If the opponents of reservation still feel that only the better off will somehow avail the reservation opportunities then they should suggest means to stop this and not cry hoarse over reservations per se. If they believe that reservations are against equality then they should propose an alternate system to replace them. The failure to do so will certainly raise doubts about their notions of equality, which is certainly bereft of social justice.
ONLY A PARTIAL REMEDY
We have been arguing time and again, reservations alone will not solve the whole problem of backwardness. The Mandal Commission report itself recognises this basic truth and notes: "unless the production relations are radically altered through structural changes and progressive land reforms implemented rigorously all over the country, OBCs will never become truly independent. In view of this, highest priority should be given to radical land reforms by all the states". The class bias of the government too can be understood when it refuses to implement the land reforms agenda in the report and confines itself just to the provision of reservations. The government wants reservations to create an empowered middle class among these sections that lends its voice to the ruling class neo-liberal policies, while it is afraid of land reforms as they weaken the feudal basis of the Indian State.
We in the Left support reservations even though we look at them as a partial remedy because they provide a minimum solace to the deprived sections of our society. The people who avail of reservations and benefit from them should use their knowledge and resources for the interests of the class and sections from which they come and not become the stooges of the ruling classes.
In the era of neo-liberal globalisation, a united fight has to be waged against the policies that are curtailing both educational and employment opportunities. This struggle should demand not only reservations to the backward sections but also strengthening of the public education system and employment opportunities together with the implementation of the land reforms.
All the concerned citizens, especially youth 'for equality', if they are serious about achieving equality should join their hands to realise this agenda. They have to denounce discrimination based on caste and shun all the feudal value systems. The fight for social justice has to go along with the fight for economic equality and real equality cannot be achieved without social justice.
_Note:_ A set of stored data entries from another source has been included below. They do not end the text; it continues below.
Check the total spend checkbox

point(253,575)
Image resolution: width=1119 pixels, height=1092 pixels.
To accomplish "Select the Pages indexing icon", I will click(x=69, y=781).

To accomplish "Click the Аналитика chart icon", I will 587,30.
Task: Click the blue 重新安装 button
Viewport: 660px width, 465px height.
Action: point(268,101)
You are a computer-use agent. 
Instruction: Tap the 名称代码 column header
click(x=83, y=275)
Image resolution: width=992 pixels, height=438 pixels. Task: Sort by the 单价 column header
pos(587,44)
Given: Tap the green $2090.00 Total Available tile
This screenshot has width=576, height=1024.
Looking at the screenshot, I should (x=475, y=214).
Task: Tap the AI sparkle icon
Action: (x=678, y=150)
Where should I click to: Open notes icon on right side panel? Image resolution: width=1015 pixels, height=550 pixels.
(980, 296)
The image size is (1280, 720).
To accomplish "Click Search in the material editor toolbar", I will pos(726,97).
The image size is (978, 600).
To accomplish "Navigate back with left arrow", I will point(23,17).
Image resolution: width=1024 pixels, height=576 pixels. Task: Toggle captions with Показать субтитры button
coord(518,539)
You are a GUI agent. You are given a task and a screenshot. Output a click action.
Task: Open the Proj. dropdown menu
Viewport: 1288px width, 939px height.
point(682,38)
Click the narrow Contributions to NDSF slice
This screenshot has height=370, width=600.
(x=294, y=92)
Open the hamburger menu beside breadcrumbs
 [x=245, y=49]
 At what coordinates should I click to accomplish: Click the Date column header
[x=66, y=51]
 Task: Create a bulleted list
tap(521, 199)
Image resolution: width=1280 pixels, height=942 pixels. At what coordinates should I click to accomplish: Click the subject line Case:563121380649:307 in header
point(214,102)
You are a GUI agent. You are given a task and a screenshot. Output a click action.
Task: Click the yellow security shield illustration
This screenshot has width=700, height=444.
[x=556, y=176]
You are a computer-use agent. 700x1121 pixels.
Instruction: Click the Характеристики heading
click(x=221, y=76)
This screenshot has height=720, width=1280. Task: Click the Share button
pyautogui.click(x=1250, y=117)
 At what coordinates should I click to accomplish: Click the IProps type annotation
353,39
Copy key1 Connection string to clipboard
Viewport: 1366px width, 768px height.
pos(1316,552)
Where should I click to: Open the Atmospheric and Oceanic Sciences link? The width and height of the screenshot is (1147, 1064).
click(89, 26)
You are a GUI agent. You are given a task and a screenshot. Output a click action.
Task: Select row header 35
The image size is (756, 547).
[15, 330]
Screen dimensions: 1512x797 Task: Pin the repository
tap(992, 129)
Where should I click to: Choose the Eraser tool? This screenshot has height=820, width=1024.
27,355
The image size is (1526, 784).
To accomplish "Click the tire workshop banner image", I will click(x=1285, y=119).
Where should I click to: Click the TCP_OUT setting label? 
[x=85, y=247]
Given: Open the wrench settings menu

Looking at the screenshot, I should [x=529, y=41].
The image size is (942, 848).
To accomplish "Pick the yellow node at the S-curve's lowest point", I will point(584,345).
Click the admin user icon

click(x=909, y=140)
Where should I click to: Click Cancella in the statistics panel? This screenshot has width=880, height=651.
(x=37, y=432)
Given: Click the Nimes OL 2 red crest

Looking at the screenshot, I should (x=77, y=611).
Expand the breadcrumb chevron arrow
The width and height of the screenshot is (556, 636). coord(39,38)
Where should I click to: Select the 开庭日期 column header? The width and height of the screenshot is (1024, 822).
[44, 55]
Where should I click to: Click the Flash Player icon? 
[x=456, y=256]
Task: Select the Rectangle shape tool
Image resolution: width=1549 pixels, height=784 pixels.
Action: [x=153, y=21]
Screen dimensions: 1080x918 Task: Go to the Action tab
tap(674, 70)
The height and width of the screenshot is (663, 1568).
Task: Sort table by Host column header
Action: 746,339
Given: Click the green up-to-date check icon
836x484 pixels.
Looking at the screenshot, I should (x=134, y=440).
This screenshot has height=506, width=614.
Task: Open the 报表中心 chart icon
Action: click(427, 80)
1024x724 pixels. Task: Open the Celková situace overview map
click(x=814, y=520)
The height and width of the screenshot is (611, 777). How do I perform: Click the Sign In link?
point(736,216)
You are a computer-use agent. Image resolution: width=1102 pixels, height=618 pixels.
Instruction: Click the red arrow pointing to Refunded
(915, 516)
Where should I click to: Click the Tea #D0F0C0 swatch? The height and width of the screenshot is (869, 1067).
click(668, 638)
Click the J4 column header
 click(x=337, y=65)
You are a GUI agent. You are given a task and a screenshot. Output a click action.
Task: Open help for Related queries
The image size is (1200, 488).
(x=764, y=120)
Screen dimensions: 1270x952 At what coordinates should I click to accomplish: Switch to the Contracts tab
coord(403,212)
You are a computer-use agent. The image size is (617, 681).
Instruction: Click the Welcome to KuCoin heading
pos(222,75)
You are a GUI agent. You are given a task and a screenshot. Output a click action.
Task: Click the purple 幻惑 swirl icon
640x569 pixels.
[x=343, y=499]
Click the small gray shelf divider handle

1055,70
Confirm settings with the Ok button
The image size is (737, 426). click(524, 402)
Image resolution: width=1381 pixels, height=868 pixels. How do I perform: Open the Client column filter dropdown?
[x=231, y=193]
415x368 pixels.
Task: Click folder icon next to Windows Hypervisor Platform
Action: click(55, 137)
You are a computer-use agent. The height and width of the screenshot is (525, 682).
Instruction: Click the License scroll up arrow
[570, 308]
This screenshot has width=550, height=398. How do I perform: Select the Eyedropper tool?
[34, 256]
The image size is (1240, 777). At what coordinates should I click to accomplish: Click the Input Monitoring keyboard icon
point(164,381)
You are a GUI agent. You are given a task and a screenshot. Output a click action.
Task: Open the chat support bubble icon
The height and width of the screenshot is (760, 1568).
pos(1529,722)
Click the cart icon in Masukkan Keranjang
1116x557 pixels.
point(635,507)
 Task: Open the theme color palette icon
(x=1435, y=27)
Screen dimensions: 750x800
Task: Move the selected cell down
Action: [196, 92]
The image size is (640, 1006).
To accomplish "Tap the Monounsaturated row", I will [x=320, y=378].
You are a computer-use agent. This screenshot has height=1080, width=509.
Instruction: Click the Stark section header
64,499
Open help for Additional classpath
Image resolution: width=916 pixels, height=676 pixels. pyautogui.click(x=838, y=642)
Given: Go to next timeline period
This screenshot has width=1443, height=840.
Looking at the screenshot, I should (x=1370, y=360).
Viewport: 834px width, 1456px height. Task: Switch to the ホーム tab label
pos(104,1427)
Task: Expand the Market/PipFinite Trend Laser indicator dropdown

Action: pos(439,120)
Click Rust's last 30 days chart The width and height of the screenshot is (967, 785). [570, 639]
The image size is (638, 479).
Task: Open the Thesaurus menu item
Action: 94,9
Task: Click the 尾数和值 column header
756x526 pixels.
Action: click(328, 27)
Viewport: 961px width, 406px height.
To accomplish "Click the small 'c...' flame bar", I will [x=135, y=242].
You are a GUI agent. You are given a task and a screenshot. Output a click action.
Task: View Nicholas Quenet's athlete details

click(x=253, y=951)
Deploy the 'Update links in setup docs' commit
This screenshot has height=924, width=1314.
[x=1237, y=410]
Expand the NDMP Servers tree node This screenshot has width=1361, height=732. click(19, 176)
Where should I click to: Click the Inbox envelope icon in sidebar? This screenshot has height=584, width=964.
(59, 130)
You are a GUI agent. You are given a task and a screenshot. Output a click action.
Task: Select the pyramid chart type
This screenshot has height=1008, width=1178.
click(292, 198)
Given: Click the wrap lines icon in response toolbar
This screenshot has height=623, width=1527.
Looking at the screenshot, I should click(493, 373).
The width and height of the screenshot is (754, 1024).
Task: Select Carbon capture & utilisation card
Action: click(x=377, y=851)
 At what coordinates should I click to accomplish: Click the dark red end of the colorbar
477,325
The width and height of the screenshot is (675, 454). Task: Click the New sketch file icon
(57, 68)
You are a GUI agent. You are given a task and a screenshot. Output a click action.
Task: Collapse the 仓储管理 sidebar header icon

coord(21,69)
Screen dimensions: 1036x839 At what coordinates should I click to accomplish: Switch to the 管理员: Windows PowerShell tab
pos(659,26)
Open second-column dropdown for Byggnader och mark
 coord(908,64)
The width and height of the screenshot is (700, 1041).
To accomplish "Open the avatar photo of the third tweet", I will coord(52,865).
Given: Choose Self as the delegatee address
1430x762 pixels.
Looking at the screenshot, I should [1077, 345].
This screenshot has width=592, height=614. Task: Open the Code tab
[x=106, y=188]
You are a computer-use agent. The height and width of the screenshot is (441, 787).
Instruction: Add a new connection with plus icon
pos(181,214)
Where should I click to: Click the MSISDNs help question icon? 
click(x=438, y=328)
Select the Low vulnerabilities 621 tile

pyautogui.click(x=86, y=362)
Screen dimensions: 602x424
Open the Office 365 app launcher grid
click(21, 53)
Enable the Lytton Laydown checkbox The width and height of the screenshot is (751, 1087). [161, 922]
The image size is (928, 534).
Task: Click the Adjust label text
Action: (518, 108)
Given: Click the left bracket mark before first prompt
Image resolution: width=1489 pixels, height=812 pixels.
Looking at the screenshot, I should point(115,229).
It is another matter that if they take up this agenda the media that has taken upon itself to "supply anti-reservationists with banners and posters free of cost" will black them out and the "over 50 corporate houses and private hospitals of the likes of Batra, Fortis and Apollo" sponsoring them with "funds, fans, coolers and mineral water" will despise them. Rest assured real India will be standing by you. Come, let us together take the 'broom' to 'sweep' away all the evils from our society and not the 'roads'.